During his 10 hours of PDPIC time, he would certainly benefit from flying some instrument approaches.

Question 1 - if it's simulated IFR, I am required to be there as a Safety Pilot, and am no longer truly a "ballast CFI". I have to imagine this is okay, because 10 hours of PDPIC is being flown in multiengine training all the time, and those people have to be practicing at least some approaches I would think.

Question 2 - if we get a good day of actual IMC, can we go fly and count it towards the PDPIC time? I think so. He cannot act as PIC under IFR since he isn't rated, but that's okay because he's doing PDPIC anyway, and I am the PIC.

So I think both of these scenarios are okay, but it took typing this up for me to work through it. And now that I've typed it up, I'm not going to just delete it.

I would appreciate hearing any comments on this. I did search the FAA interpretations to no avail.

* = Performing Duties as PIC, i.e. with a "ballast CFI" who isn't supposed to teach or help, riding along for insurance purposes. I understand "ballast CFI" isn't an official term, but it does seem to represent the intent of the PDPIC rules.
 
Question 1. Obviously not authoritative but I'd say no, Russ. PDPIC is an insurance-driven substitute for solo flight. I actually use the terms "solo substitute" or "pretend solo" instead of PDPIC to constantly remind me this was designed and intended as an insurance-driven accommodation for solo requirements. . The instructor being merely "ballast" as you put it, maybe "cargo" is a better term, is a requirement. It's what keeps it a "solo" flight. We can go crazy and say that even conversation changes the dynamic but that's obviously ridiculous and probably humanly impossible. OTOH, once the instructor takes on an official role as an instructor or required crewmember, we are no longer even dealing with a "pretend solo" flight.

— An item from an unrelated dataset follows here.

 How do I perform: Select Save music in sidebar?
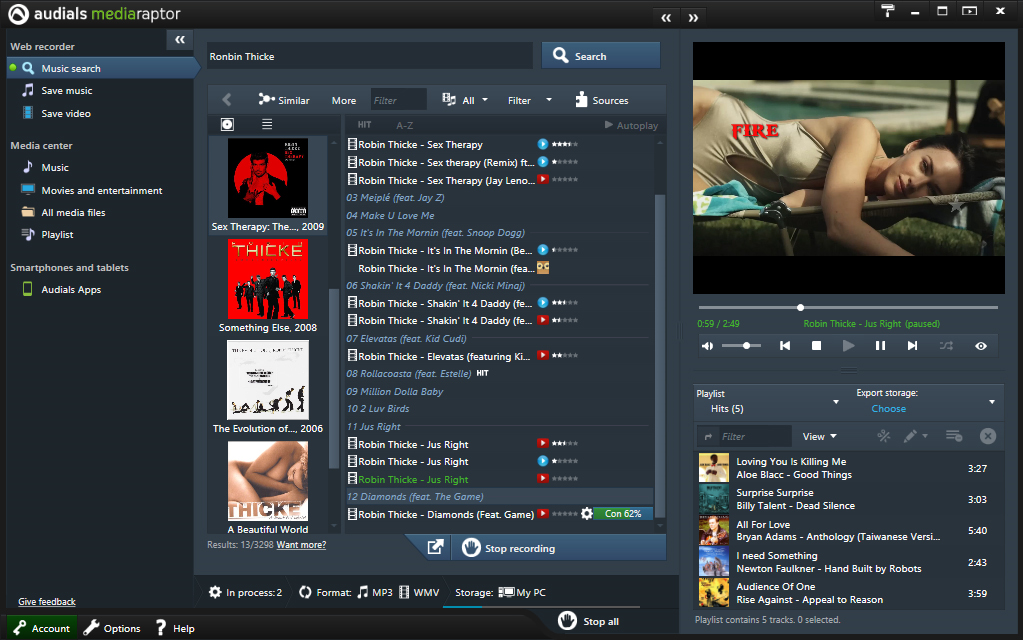click(66, 91)
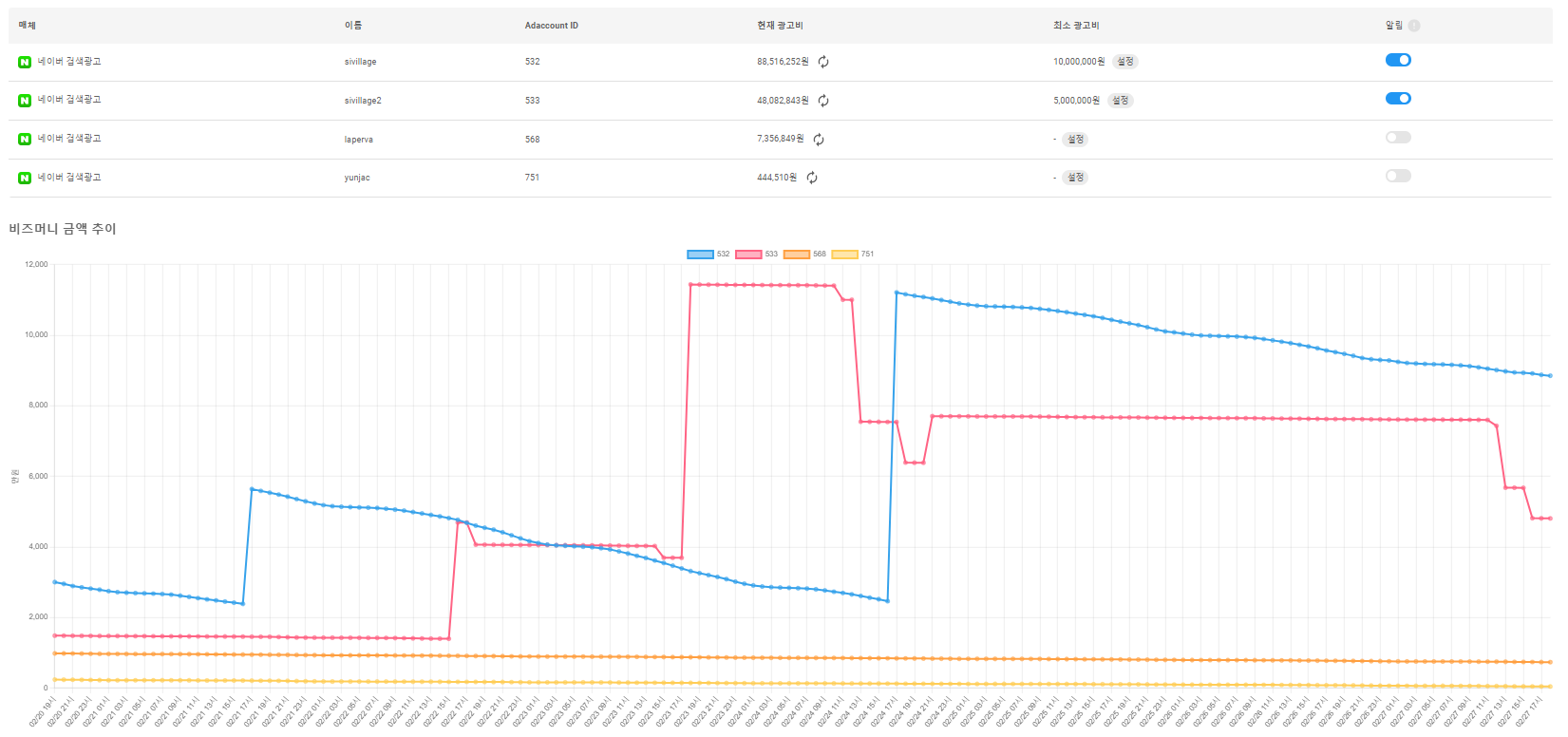Click 설정 button in yunjac row
This screenshot has width=1568, height=737.
pyautogui.click(x=1075, y=178)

Question 2 is interesting. The ballast is there specifically to act as PIC. I haven't looked at the related solo question, but the answer to that is my answer to this: Would the pilot be able to fly IFR is this was a solo with a 61.31 solo endorsement?
 
My reading sort of is in line with Mark's. The student needs to meet the general solo requirements, if he wants to count it to those ten hours. The CFI dummy is only there to cover the fact that people won't rent such planes to solo students, not to provide for some deficiency that the student has (if he has such, he needs more dual or whatever).
 
Question 1 - if it's simulated IFR, I am required to be there as a Safety Pilot, and am no longer truly a "ballast CFI". I have to imagine this is okay, because 10 hours of PDPIC is being flown in multiengine training all the time, and those people have to be practicing at least some approaches I would think.

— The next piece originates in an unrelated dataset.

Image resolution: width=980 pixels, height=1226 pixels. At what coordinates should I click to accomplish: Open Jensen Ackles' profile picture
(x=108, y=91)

You're certainly wandering into some areas which would require an actual legal interpretation for a definitive answer, but I would feel fairly comfortable saying no. Your student is unable to act as PIC or log PIC in this scenario. You stated that in this scenario you'd act as safety pilot; however, the student is unable to log PIC since he/she is not rated in the class of aircraft being flown. Furthermore "logging" is not "acting as" and PDPIC is about acting as PIC. Therefore in my view it would be impossible for the student to log "PDPIC" as you have abbreviated it.

Question 2 - if we get a good day of actual IMC, can we go fly and count it towards the PDPIC time? I think so. He cannot act as PIC under IFR since he isn't rated, but that's okay because he's doing PDPIC anyway, and I am the PIC.

I would again say no for the same reason stated above. The student is not qualified to act as PIC in this scenario. Your presence is required as an instructor for this activity. In fact, in both of these cases, what you're proposing is completely legal under the cover of dual instruction, but not as "PDPIC."